Tareas propuestas:
[a] Reproduce del texto sobre la brecha salarial todo lo que va desde "La brecha salarial" hasta "de la vida.".
[b] Prosigue el texto sobre la brecha salarial a partir de su última oración.

Fragmento para leer:
=======

La brecha salarial crece y también alimenta la desigualdad social
En Santa Cruz, el salario privado promedio es de $ 6.961 mensuales. En Santiago del Estero, apenas llega a $ 2.475. Un trabajador del sector petrolero gana alrededor de $ 6.700 y otro empleado en el campo, tan sólo $ 2.144. En ambas comparaciones, la remuneración más baja representa un tercio de la otra.
Las cifras son de un informe de la consultora Economía y Regiones, hecho en base a datos oficiales. Y revelan una enorme dispersión en los ingresos, tanto a nivel provincial como por ramas de actividades: nada que pueda ser explicado por diferencias en el costo de la vida.
La consultora Equis aporta otras semejantes. El 20 % de los trabajadores privados que ocupan la cima de la pirámide capta el 52 % de la masa salarial global. Y el 20 % que está en la base, por no decir el piso, diez veces menos: apenas 5,2 %. En todos los casos, se trata de empleos en blanco.
La primera conclusión es que existe una notable fragmentación del mercado laboral. Lo cual también manifiesta fragmentación social.
Más de lo mismo es que el trabajo informal, en negro, representa un 36 % del empleo total. La gran mayoría son asalariados que cumplen el mismo horario y desempeñan las mismas actividades que quienes están regularizados, pero cobran la mitad del sueldo.
Podrá afirmarse que los trabajadores han mejorado su participación en el reparto de la riqueza generada por la economía. Pero sólo en el promedio. Las profundas disparidades no permiten sostener lo mismo sobre la distribución de los ingresos al interior de la estructura laboral. Además, desde luego, de la que ya hay al exterior.
Varios factores explican las asimetrías. Y uno anida en el papel de las representaciones gremiales que, según Equis, tiende a reproducir y a ampliar la brecha.
El peso de los sindicatos está asociado a su capacidad de presión o a la rentabilidad de los sectores empresarios. Y muchas veces también va atado a la cercanía con el poder político: Hugo Moyano es un ejemplo elocuente.
Así se entiende que haya sueldos de $ 12.000, de $ 4.700, 3.000 y 2.300. Por orden de magnitud, son los que se pagan, en promedio, en minería; industria; construcción y hotelería y restaurantes. Para camioneros, se calcula que serían de $ 6.000 por lo bajo.
Es en algún sentido similar a cuando se compara el PBI por habitante, entre países con muy desigual distribución de la riqueza.
Del mismo modo como pelean por los salarios de sus gremios, los sindicatos y la CGT se desentienden limpiamente por lo que ocurre con el trabajo en negro.
Existe una explicación más que probable para semejante comportamiento. La fuerza y la perdurabilidad de las cúpulas está en relación directa con las remuneraciones de los afiliados. Igual que los aportes al sindicato o las disputas con organizaciones paralelas: en todo, ponen en juego su propio espacio de poder. Y se nota.

=======

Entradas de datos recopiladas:
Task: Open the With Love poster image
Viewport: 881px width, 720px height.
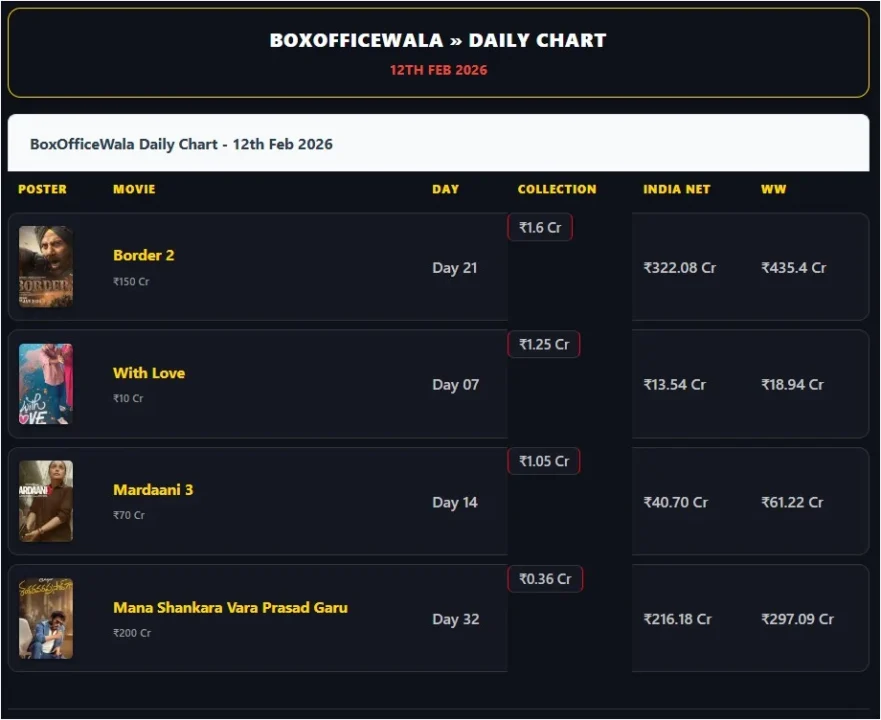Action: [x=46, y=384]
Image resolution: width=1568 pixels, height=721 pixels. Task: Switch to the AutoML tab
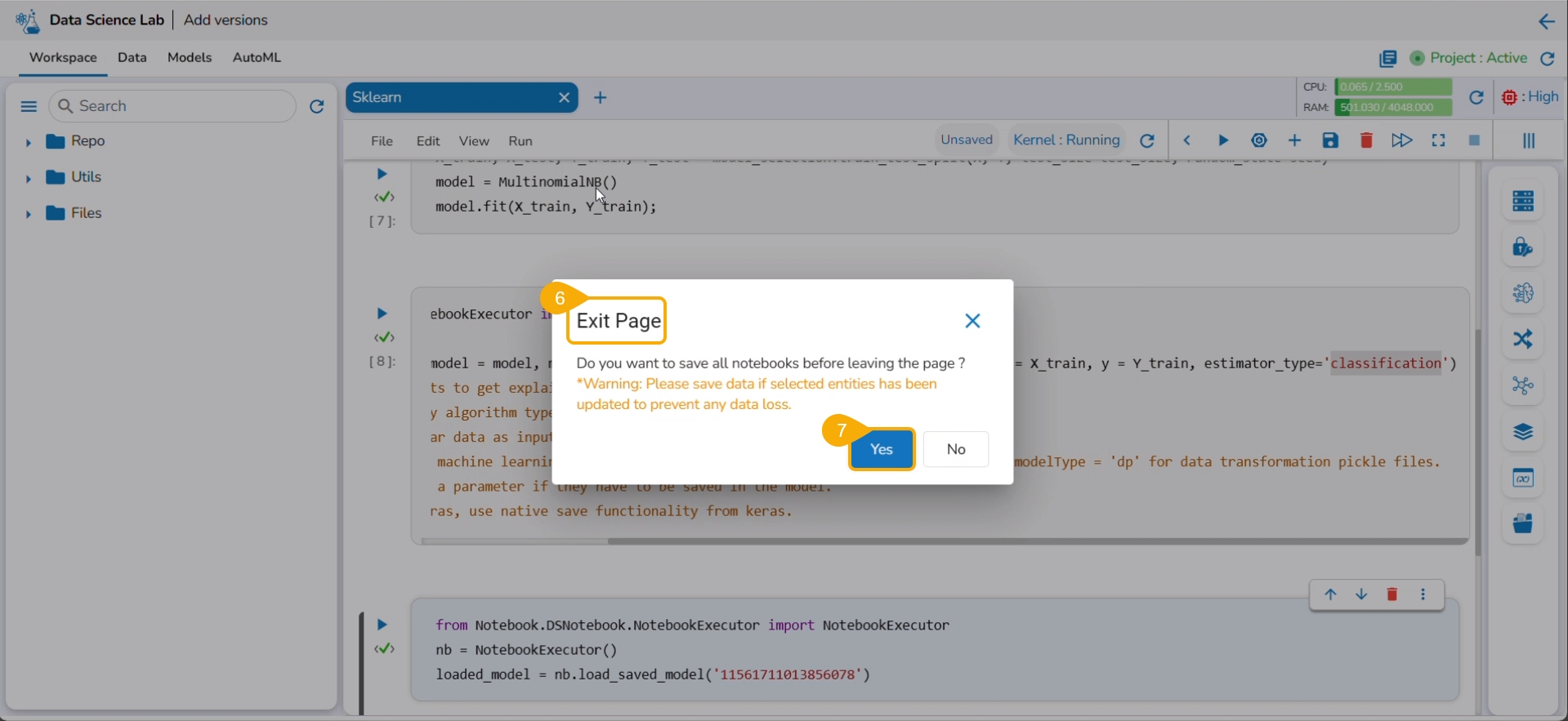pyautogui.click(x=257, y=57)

=======

Respuestas por tarea:
[a]
La brecha salarial crece y también alimenta la desigualdad social
En Santa Cruz, el salario privado promedio es de $ 6.961 mensuales. En Santiago del Estero, apenas llega a $ 2.475. Un trabajador del sector petrolero gana alrededor de $ 6.700 y otro empleado en el campo, tan sólo $ 2.144. En ambas comparaciones, la remuneración más baja representa un tercio de la otra.
Las cifras son de un informe de la consultora Economía y Regiones, hecho en base a datos oficiales. Y revelan una enorme dispersión en los ingresos, tanto a nivel provincial como por ramas de actividades: nada que pueda ser explicado por diferencias en el costo de la vida.

[b]
En el sector formal, el empleo es relativamente estable, la desocupación no pasa del 5 %, tiene protección legal y está amparado por las convenciones colectivas.
En el informal ocurre todo lo contrario. Son ocupaciones precarias, sin ningún tipo de cobertura y hasta sin la posibilidad de acceder al subsidio por desempleo.
Puesto todo en el mismo contexto, no es llamativo que en los tres escalones más bajos de la pirámide salarial cerca del 60 % del empleo sea en negro. En esa profundidad hay nada menos que unos 2 millones de trabajadores.
Puede ser, y lo es, que reclamar un aumento del mínimo no imponible sea justo. Pero aun así, el efecto está limitado a quienes perciben sueldos suficientes como para ser alcanzados por el Impuesto a las Ganancias: el resto queda afuera, así otros impuestos barran con parte de sus ingresos.
Cualquiera sea la medición que uno elija, menos la del INDEC, el cuadro laboral completo alimenta pobreza. No sólo imposibilidad para cubrir necesidades y derechos básicos: expresa, también, exclusión social.
La asignación por hijo ayuda mucho. Pero no altera la estructura social profunda. Y si no va acompañada de un sistema de actualización permanente del haber, siempre la inflación se comerá ingresos.
Como se sabe de sobra, la inflación es un factor que potencia la desigualdad.
Con un avance en el precio de los alimentos que está arriba del 25 % anual, pega en las capas más pobres, allí donde casi todo el ingreso se va en alimentos. Resulta un segmento amplísimo, que ni por asomo tiene la capacidad de hacerse oír de los sindicatos.
Algo también conocido hace tiempo es que el crecimiento de la economía no garantiza, por si mismo, un derrame parejo hacia abajo. Y que existen otras formas de ajuste sobre los ingresos, menos visibles pero igual de poderosas que los conocidos ajustes fiscales.
Eso es lo que revela la fragmentación de la estructura social. Por si no se sabe, tan injusta como peligrosa. (...)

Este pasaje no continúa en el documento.